Add regression test for avoiding lexical conflicts due to state merging

2017-03-09 12:13:38 -08:00 · 2017-03-09 12:13:38 -08:00 · 56ec45729c
commit 56ec45729c
parent ac4167fdc9
3 changed files with 118 additions and 0 deletions
--- a/spec/fixtures/test_grammars/lexical_conflicts_due_to_state_merging/corpus.txt
+++ b/spec/fixtures/test_grammars/lexical_conflicts_due_to_state_merging/corpus.txt
@ -0,0 +1,33 @@
+========================
+regexes
+========================
+
+/a+/
+
+---
+
+(expression (regex))
+
+========================
+conditionals
+========================
+
+(if (1) /a+/)
+
+---
+
+(expression (parenthesized (expression (conditional
+  (parenthesized (expression (number)))
+  (expression (regex))))))
+
+========================
+quotients
+========================
+
+((1) / 2)
+
+---
+
+(expression (parenthesized (expression (quotient
+  (expression (parenthesized (expression (number))))

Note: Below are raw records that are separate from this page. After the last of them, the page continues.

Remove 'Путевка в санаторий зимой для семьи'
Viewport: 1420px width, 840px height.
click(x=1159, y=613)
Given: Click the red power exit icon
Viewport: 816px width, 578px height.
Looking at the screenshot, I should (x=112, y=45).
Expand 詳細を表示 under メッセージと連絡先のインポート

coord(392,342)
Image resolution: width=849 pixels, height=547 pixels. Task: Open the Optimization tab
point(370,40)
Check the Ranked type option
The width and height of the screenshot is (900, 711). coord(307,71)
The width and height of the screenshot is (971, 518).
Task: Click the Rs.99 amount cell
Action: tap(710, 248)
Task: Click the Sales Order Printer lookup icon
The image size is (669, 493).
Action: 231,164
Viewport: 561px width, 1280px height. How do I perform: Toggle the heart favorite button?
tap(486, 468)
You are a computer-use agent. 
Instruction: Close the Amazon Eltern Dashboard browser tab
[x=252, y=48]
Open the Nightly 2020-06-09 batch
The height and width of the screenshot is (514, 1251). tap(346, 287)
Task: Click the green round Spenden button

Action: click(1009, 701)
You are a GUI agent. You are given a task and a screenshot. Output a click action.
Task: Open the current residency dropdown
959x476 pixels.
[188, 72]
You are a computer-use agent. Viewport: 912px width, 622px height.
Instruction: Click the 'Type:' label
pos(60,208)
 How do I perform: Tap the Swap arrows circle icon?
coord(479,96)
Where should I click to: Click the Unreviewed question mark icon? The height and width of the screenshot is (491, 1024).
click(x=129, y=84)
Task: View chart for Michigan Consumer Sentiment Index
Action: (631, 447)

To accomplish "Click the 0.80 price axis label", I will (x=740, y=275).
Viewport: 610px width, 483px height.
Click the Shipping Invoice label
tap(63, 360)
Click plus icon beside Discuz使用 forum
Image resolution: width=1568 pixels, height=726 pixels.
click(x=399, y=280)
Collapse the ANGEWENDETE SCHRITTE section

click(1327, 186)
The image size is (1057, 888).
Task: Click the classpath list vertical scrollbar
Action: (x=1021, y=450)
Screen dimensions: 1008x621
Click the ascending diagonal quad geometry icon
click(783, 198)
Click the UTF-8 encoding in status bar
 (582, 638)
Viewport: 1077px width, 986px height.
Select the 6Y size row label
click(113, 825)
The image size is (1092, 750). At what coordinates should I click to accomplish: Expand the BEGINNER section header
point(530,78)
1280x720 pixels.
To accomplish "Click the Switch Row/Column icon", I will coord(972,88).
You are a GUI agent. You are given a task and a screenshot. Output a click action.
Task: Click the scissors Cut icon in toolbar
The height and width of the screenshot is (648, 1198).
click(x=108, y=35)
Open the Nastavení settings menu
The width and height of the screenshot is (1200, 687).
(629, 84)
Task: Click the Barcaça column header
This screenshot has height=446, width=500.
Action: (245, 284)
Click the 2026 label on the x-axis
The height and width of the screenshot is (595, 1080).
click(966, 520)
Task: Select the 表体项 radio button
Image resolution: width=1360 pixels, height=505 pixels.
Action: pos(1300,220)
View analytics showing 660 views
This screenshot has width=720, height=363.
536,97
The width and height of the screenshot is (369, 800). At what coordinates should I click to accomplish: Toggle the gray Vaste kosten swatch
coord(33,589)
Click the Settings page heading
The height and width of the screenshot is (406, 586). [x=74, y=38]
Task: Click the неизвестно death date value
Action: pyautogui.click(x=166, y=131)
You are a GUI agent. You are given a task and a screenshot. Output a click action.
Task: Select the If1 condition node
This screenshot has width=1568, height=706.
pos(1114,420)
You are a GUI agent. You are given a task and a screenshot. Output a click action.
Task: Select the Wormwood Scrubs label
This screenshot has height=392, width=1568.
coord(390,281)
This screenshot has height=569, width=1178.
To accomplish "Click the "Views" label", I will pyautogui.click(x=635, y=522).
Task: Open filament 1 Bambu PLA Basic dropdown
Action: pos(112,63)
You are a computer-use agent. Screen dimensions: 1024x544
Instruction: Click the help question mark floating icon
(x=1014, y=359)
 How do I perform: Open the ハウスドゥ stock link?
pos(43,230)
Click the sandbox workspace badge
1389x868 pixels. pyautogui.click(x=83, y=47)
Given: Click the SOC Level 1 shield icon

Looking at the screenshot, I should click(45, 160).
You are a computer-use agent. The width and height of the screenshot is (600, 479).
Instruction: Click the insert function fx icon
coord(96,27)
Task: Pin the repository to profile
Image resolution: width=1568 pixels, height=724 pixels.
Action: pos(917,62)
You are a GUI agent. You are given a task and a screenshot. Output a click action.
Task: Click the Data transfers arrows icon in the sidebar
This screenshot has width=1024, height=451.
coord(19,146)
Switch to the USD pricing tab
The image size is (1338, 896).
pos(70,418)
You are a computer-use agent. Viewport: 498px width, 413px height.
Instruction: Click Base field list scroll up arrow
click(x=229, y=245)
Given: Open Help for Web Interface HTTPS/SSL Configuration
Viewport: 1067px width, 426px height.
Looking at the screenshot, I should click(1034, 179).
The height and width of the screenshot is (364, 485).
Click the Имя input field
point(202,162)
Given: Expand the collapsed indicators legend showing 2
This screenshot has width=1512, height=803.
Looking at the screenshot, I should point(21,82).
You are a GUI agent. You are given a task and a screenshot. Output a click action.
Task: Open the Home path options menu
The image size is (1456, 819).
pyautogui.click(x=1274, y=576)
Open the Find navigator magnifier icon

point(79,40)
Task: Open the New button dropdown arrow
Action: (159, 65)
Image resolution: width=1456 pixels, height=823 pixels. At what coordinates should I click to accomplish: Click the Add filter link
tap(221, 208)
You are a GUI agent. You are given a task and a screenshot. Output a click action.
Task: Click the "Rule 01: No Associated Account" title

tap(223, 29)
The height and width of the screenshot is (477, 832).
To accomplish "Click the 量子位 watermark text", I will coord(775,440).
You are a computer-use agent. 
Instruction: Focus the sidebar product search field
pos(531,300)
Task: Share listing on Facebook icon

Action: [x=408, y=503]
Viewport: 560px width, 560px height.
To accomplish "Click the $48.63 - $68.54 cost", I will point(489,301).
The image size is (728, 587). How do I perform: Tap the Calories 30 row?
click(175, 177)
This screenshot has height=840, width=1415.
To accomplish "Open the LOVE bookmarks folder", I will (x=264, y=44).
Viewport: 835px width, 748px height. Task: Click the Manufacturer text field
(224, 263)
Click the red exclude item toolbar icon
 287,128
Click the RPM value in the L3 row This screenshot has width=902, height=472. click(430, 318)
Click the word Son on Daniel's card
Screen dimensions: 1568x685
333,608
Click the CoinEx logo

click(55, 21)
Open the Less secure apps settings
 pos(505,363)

+  (expression (number))))))
--- a/spec/fixtures/test_grammars/lexical_conflicts_due_to_state_merging/grammar.json
+++ b/spec/fixtures/test_grammars/lexical_conflicts_due_to_state_merging/grammar.json
@ -0,0 +1,65 @@
+{
+  "name": "lexical_conflicts_due_to_state_merging",
+
+  "extras": [
+    {"type": "PATTERN", "value": "\\s"}
+  ],
+
+  "rules": {
+    "expression": {
+      "type": "CHOICE",
+      "members": [
+        {"type": "SYMBOL", "name": "conditional"},
+        {"type": "SYMBOL", "name": "regex"},
+        {"type": "SYMBOL", "name": "quotient"},
+        {"type": "SYMBOL", "name": "number"},
+        {"type": "SYMBOL", "name": "parenthesized"}
+      ]
+    },
+
+    "conditional": {
+      "type": "PREC_LEFT",
+      "value": 1,
+      "content": {
+        "type": "SEQ",
+        "members": [
+          {"type": "STRING", "value": "if"},
+          {"type": "SYMBOL", "name": "parenthesized"},
+          {"type": "SYMBOL", "name": "expression"}
+        ]
+      }
+    },
+
+    "quotient": {
+      "type": "PREC_LEFT",
+      "value": 0,
+      "content": {
+        "type": "SEQ",
+        "members": [
+          {"type": "SYMBOL", "name": "expression"},
+          {"type": "STRING", "value": "/"},
+          {"type": "SYMBOL", "name": "expression"}
+        ]
+      }
+    },
+
+    "regex": {
+      "type": "PATTERN",
+      "value": "/[^/\n]+/"
+    },
+
+    "number": {
+      "type": "PATTERN",
+      "value": "\\d+"
+    },
+
+    "parenthesized": {
+      "type": "SEQ",
+      "members": [
+        {"type": "STRING", "value": "("},
+        {"type": "SYMBOL", "name": "expression"},
+        {"type": "STRING", "value": ")"}
+      ]
+    }
+  }
+}
--- a/spec/fixtures/test_grammars/lexical_conflicts_due_to_state_merging/readme.md
+++ b/spec/fixtures/test_grammars/lexical_conflicts_due_to_state_merging/readme.md
@ -0,0 +1,20 @@
+This grammar has two tokens, `regex` and `/`, which conflict: when a `/` character is encountered, the lexer can't tell if it is part of a `/` token or a `regex` by looking ahead only one character. But because these tokens are never valid in the same position, this doesn't cause any problem.
+
+When merging similar parse states in order to reduce the size of the parse table, it is important that we avoid merging states in a way that causes these two tokens to both appear as valid lookahead symbols in a given state.
+
+If we weren't careful, this grammar would cause that to happen, because a `regex` is valid in this state:
+
+```
+(if (1) /\w+/)
+       ^
+```
+
+and a `/` is valid in this state:
+
+
+```
+((1) / 2)
+    ^
+```
+
+And these two states would otherwise be candidates for merging, because they both contain only the action `reduce(parenthesized, 3)`.